For the values of $a$ for which the following series makes sense, prove that
$$\sum_{n=-\infty}^{\infty} \frac{\cos nx}{\Gamma\left ( a+n+1 \right ) \Gamma \left ( a-n+1 \right )} = \frac{\left ( 2 \cos \frac{x}{2} \right )^{2a}}{\Gamma\left ( 2a+1 \right )}$$
I ran into this series recently and I have no idea how to attack it. How would you go to prove the identity?

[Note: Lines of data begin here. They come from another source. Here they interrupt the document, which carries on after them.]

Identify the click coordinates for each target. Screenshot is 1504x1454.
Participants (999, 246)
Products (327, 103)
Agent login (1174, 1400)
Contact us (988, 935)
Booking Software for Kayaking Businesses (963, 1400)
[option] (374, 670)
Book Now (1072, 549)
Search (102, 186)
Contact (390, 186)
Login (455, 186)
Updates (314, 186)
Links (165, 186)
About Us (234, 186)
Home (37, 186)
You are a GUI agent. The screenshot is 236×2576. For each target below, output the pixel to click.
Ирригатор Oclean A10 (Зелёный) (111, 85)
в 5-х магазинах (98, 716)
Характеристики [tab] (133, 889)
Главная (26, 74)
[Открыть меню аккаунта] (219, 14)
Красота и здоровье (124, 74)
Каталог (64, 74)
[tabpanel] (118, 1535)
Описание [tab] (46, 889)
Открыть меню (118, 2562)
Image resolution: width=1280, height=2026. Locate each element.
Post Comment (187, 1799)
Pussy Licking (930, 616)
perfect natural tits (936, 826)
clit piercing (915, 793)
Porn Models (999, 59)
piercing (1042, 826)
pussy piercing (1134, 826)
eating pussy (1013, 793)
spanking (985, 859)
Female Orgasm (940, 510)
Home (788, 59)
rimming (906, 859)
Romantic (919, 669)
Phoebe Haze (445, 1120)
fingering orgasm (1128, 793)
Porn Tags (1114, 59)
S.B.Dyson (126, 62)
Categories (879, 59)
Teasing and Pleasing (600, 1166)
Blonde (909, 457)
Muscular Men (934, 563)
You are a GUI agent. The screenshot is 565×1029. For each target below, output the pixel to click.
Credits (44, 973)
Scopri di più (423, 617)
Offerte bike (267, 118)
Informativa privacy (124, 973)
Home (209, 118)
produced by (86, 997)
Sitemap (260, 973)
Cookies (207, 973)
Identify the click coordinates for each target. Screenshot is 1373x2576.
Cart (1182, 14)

Indeed, following Jack's comment we have
\begin{align*} \sum_{n=-\infty}^{\infty} \frac{\cos nx}{\Gamma\left ( a+n+1 \right ) \Gamma \left ( a-n+1 \right )} &= \sum_{n=-\infty}^{\infty} \frac{\cos nx}{\left ( a+n \right )! \left ( a-n \right )!} \\ &=\frac{1}{\left (2a \right )!}\sum_{n=-\infty}^{\infty} \binom{2a}{a+n} \cos nx \\ &=\frac{1}{\left (2a \right )!}\mathfrak{Re} \left ( \sum_{n=-\infty}^{\infty} \binom{2a}{a+n} e^{inx} \right ) \\ &= \frac{\left ( 2 \cos \frac{x}{2} \right )^{2a}}{\left ( 2a \right )!} \\ &= \frac{\left ( 2 \cos \frac{x}{2} \right )^{2a}}{\Gamma\left ( 2a+1 \right )} \end{align*}
from the extended binomial theorem.